Things continued in the same predictable pattern until the evening of November 13, 1979, when Evelyn Campanella got shanked in the shower. The blade just missed her kidney, but she was still badly injured. The stabbing had astounded everyone who knew about it, inside and outside the facility.
From the very first day of her incarceration, Evelyn had managed to make friends. Before long, she got a prison job as a combination art teacher and GED instructor. Just about every woman in the place wanted to learn from her. On her own, she had begun a correspondence course to get the necessary certification she would need to become a teacher on the outside. Obviously the Pennsylvania Academy of Fine Arts wanted nothing more to do with her, ever, but they were not the only school in the city. Maybe she could stay in her home town after all. Then came the stabbing.
Nobody was more shaken up by the event than Ernie. He tried to soldier on, but it was apparent he was almost apoplectic with anxiety.
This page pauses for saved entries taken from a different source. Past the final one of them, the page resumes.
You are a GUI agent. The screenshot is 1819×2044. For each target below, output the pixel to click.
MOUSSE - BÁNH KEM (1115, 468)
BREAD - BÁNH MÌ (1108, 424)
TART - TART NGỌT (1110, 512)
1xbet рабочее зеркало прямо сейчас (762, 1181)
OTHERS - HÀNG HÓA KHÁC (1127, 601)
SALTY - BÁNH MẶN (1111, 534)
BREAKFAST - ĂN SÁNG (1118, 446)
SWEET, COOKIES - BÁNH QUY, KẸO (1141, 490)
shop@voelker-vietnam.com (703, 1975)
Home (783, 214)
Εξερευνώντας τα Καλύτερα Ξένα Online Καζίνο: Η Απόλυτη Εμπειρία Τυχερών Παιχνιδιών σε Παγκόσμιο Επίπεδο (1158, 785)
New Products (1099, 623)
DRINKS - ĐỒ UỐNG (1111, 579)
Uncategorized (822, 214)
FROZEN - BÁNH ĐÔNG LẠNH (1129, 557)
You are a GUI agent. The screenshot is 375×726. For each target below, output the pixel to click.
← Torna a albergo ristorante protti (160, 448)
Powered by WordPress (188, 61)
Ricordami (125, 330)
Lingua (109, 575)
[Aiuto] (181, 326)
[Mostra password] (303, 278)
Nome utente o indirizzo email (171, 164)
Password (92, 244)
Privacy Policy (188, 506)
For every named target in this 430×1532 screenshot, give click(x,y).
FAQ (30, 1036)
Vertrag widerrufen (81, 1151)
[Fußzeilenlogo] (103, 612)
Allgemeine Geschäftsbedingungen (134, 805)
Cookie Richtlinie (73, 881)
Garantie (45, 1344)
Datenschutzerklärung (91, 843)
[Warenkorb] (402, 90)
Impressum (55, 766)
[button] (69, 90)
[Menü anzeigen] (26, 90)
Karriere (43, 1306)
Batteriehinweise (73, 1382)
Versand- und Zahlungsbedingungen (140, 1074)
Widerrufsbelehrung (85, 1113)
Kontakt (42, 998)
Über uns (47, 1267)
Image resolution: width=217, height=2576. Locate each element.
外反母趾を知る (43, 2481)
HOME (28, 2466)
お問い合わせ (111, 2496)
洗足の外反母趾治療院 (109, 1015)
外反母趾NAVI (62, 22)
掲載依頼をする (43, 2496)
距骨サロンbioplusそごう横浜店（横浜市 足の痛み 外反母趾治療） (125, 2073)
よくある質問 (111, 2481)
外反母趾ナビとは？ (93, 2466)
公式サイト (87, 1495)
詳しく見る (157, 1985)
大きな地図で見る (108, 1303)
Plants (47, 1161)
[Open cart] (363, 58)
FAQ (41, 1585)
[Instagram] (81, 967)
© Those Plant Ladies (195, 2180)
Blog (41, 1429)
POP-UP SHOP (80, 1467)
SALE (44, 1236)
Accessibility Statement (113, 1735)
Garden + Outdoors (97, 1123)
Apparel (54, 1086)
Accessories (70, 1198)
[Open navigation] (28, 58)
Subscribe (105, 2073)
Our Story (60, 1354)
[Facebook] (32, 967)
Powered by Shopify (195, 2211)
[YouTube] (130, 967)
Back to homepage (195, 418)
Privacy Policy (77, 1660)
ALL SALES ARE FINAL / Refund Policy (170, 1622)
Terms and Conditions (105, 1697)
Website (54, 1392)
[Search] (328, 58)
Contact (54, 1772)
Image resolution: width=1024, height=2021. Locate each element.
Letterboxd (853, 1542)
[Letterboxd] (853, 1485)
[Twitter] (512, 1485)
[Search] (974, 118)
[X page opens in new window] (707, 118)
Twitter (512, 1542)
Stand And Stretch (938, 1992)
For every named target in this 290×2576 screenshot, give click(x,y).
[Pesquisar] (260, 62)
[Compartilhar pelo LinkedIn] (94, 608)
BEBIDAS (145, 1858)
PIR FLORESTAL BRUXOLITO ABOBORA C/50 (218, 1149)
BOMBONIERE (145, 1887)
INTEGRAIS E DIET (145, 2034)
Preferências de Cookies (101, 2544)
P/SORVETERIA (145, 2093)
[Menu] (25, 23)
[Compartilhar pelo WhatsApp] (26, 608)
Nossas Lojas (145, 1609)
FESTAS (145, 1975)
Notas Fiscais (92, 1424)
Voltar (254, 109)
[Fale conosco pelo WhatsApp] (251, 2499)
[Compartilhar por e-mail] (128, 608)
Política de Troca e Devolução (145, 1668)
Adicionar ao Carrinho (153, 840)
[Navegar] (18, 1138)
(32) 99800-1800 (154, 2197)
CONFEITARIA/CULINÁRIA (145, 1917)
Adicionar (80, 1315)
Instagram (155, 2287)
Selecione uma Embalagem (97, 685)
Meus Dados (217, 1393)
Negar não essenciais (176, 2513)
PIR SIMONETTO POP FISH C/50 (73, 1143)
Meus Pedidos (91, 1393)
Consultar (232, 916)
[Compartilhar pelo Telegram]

At some point, shortly after the stabbing, the person who saw him the most became concerned.
“You wanna talk about it?” Sal asked Ernie as they sat alone in the break room.
“The thing I can’t figure out is why,” Ernie said when they had resumed the conversation in Sal’s office. “I know shit like this happens in prison, although not so much in the women’s prisons. Evelyn was popular and well-liked from everything I could tell. Who
would want to do this to her?”
“Did they catch the stabber?” Sal asked.
“Yeah, some black woman, but, you know something? She refused to give a reason.”
“You know, I bet a smart guy like you could figure this out if you weren’t so close to the victim,” Sal told him. “Let’s take a careful look at what we got here. For sticking your wife like she did, that bitch is going away to a much worse place for a much longer time, and yet she has nothing to say in her own defense. Why do you suppose that is?”
“The one thing that comes to mind is really absurd.” Ernie answered. “Only way an inmate would dummy up like that would be if it was a Mob hit, and that makes no sense at all?”
“Are you sure about that?” Sal was not just playing a fanciful game of devil’s advocate. His dad had ties with the Mob when he offered up the store as a numbers drop. Growing up in that atmosphere, Sal had learned a good deal more about the underside of life in Philly than the average youth—even the average Italian youth.
“Jesus Christ, Sal, what in the blue-eyed hell does my wife have to do with the goddam Mafia?”
“She stole that painting, right? Who do you suppose owned it?”
“I don’t know, some rich old broad. I forget her name.”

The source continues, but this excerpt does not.